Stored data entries
◇ ◇ ◇ ◇ ◇

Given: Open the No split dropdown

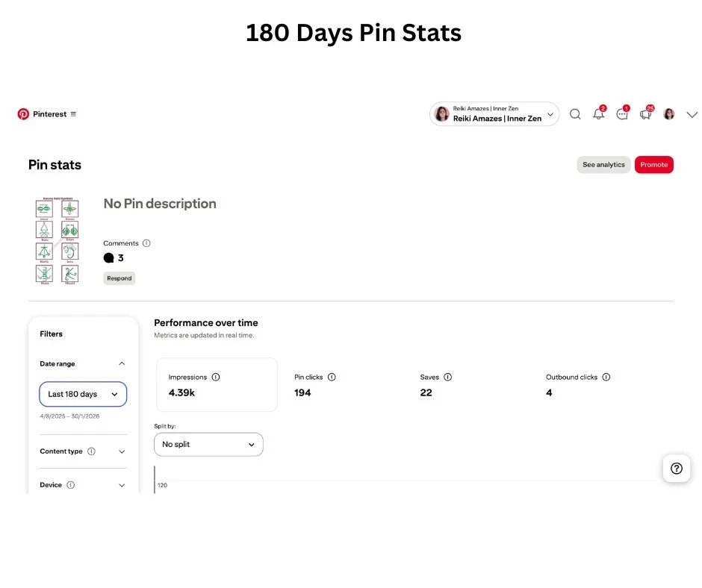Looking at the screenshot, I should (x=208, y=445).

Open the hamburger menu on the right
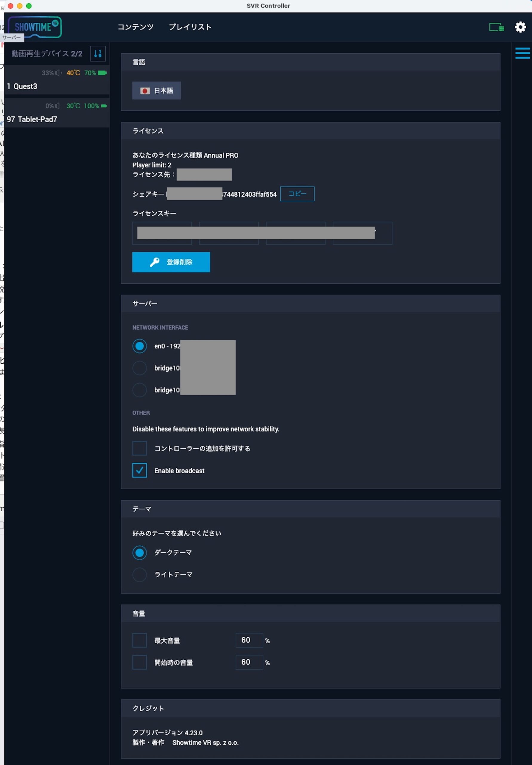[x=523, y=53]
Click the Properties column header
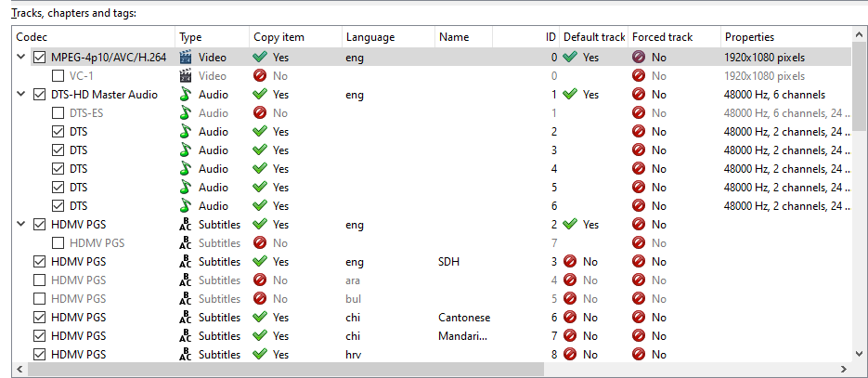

◇ ◇ ◇ ◇ ◇

# [How to complete this task]
Print out each record exactly as shown, but keep the pictures out.

# [Solution to the exercise]
Given: Open the No split dropdown

Looking at the screenshot, I should (x=208, y=445).

Open the hamburger menu on the right
[x=523, y=53]
Click the Properties column header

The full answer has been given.